Please return the data that follows precisely as written, but without the images.

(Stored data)
────────

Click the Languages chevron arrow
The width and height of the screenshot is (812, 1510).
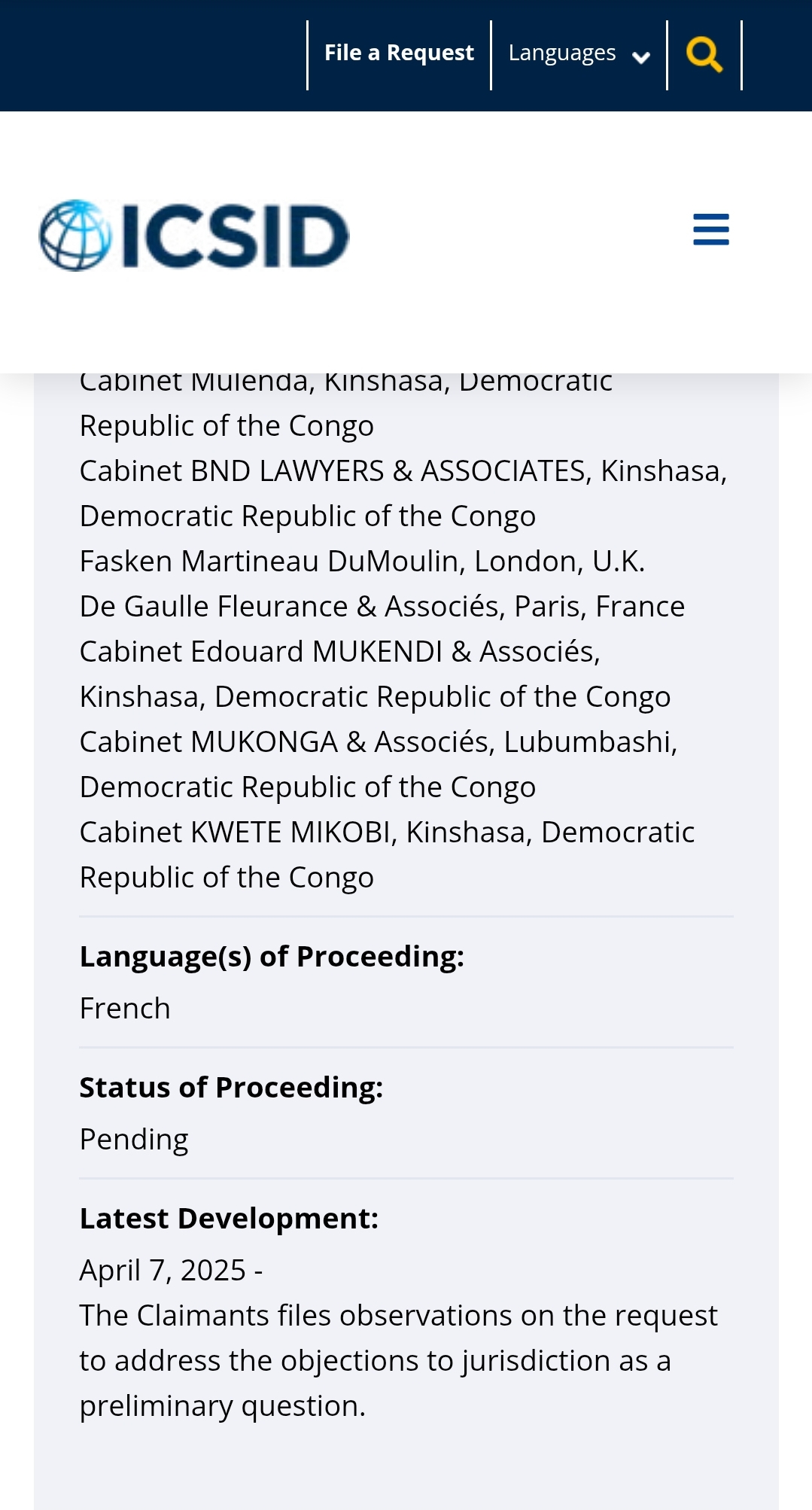tap(641, 57)
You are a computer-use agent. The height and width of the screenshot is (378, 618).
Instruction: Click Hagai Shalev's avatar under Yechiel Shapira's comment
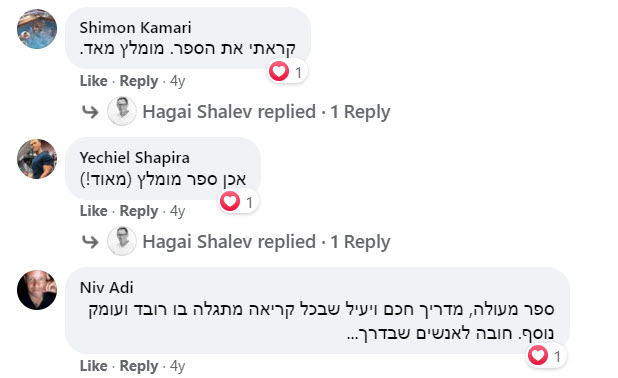click(x=122, y=241)
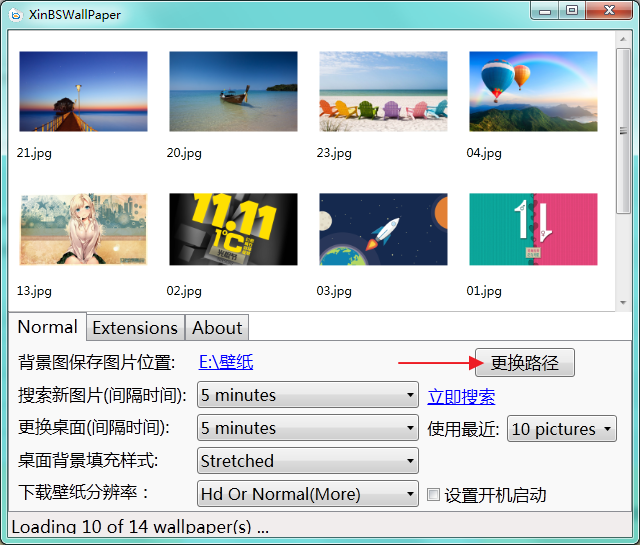Pick the 04.jpg hot air balloon wallpaper
This screenshot has width=640, height=545.
point(533,92)
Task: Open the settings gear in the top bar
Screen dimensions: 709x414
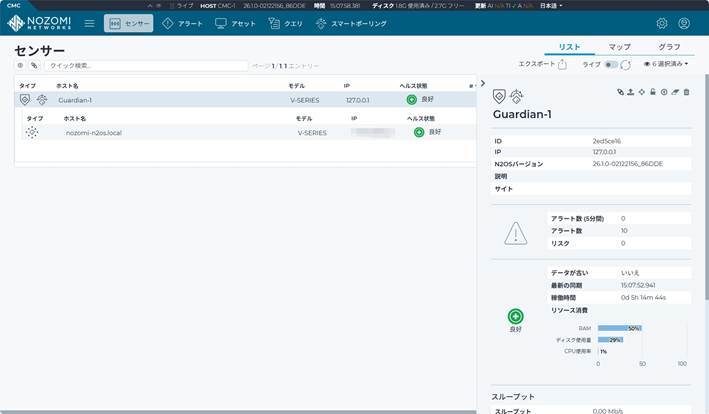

────────

- _SOLUTION FOR THIS EXERCISE_:
Click the Languages chevron arrow
The width and height of the screenshot is (812, 1510).
tap(641, 57)
You are a computer-use agent. The height and width of the screenshot is (378, 618).
Instruction: Click Hagai Shalev's avatar under Yechiel Shapira's comment
click(x=122, y=241)
Pick the 04.jpg hot air balloon wallpaper
This screenshot has width=640, height=545.
point(533,92)
Task: Open the settings gear in the top bar
Screen dimensions: 709x414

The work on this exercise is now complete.